Pour une vraie expérience de la réalité, considérons le type de cycliste professionnel: Ils ont tendance à être du côté maigre et bien que les muscles de leurs jambes soient bien définis, peut-être même ciselés, ils ne sont certainement pas «encombrants». une raison à cela, selon Shannan Lynch, Ph.D., directeur de l’éducation chez Mad Dogg Athletics, Inc., propriétaire et détenteur de la marque Spinning®: Le cycle intense nécessite une grande proportion de fibres musculaires glycolytiques à oxydation rapide, qui Permettez à une cycliste de pédaler pendant longtemps, pédalez vite et exploser d’énergie aux bons moments sans trop vous fatiguer, explique-t-elle. Fibers Les fibres musculaires plus épaisses ne se développent qu’à la suite de lourdes charges de résistance en continu – et ce n’est tout simplement pas le cas avec les exercices de cyclisme en salle.

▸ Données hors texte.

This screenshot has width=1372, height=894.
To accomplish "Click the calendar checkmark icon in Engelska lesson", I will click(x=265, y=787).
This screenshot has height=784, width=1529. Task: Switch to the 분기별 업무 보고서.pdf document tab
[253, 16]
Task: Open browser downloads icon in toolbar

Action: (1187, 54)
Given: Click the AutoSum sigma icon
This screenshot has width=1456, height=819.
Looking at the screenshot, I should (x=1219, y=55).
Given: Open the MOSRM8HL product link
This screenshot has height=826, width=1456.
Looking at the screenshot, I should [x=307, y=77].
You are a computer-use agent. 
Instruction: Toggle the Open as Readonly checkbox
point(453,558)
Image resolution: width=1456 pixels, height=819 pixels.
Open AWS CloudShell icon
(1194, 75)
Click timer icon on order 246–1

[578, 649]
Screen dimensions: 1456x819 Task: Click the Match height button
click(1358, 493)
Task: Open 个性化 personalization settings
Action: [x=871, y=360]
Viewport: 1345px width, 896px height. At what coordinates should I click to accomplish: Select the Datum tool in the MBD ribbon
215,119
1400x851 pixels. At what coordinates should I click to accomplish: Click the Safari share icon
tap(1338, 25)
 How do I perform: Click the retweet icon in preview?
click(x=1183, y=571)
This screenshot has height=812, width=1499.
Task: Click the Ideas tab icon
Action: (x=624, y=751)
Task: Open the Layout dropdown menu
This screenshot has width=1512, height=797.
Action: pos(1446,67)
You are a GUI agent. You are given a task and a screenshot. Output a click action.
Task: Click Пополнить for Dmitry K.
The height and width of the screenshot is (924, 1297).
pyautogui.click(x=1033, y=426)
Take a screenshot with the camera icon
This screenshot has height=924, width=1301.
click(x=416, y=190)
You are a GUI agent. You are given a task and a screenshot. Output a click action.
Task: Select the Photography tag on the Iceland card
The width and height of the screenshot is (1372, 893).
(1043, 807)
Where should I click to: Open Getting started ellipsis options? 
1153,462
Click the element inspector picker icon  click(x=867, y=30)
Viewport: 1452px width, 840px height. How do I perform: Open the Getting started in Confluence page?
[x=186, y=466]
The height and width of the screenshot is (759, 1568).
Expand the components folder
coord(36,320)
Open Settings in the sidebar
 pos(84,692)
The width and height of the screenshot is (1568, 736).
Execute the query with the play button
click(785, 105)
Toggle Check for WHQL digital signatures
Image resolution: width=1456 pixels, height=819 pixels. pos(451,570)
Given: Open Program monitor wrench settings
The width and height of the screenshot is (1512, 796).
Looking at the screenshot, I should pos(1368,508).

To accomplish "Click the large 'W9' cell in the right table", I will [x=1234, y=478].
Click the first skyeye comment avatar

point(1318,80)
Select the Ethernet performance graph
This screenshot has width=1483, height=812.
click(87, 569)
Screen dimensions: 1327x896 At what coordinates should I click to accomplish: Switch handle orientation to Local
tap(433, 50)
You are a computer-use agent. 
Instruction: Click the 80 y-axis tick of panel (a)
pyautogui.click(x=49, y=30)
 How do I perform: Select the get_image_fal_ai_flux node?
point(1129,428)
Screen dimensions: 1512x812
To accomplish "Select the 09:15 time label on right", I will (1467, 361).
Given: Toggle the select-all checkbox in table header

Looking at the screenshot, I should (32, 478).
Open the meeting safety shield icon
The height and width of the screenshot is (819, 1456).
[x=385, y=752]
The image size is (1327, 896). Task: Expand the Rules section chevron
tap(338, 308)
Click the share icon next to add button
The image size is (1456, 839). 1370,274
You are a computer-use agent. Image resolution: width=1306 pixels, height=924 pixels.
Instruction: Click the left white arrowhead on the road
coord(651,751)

Les bienfaits des entraînements en vélo d’intérieur

Ce que vous obtiendrez avec les entraînements réguliers de cyclisme en salle, c’est une plus grande définition musculaire dans vos jambes (pensez: galbées bien taillées), une séance d’entraînement pour votre cœur et vos poumons, une poussée d’endorphine et une humeur boost, et une chance de brûler des charges de calories (400 à 600 dans une classe de 45 minutes).

Si la perte de poids est l’un de vos objectifs, le vélo en salle peut vous aider à y arriver tant que vous ne compensez pas l’énorme dépense calorique en mangeant ce que vous voulez. (Certains cyclistes trouvent que leur sensation de faim commence à surmultiplier, il est bon de faire le plein avec une collation saine après le trajet, mais le contrôle des portions est essentiel).

Des séances régulières de cyclisme en salle peuvent vraiment changer votre corps pour le mieux. Dans une étude de 2010, des chercheurs de l’Université de Palerme en Italie avaient auparavant des femmes sédentaires, en surpoids s’engager dans trois séances de cyclisme en salle par semaine pendant 12 semaines. Après 36 séances, les femmes ont perdu en moyenne 3,2% de leur poids corporel et 5% de leur masse grasse, et elles ont augmenté leur masse musculaire maigre de 2,6%; Pendant ce temps, leurs mesures du corps ont diminué.

La preuve est dans les chiffres! La ligne du bas: Si vous aimez faire de la bicyclette en salle, ne vous laissez pas tracasser par les grosses cuisses qui vous empêchent de participer à ces entraînements, d’autant plus qu’elles sont géniales pour votre corps et votre esprit. Si vous voulez faire un effort supplémentaire pour vous assurer que vous ne développez pas de muscles massifs, complétez vos exercices de cyclisme en salle par des exercices tels que le Pilates et le yoga qui allongent vos muscles.

En attendant, n’hésitez pas à grimper à vélo et à éviter vos soucis, sachant que vous allez développer la force et l’endurance du bas du corps et les belles jambes.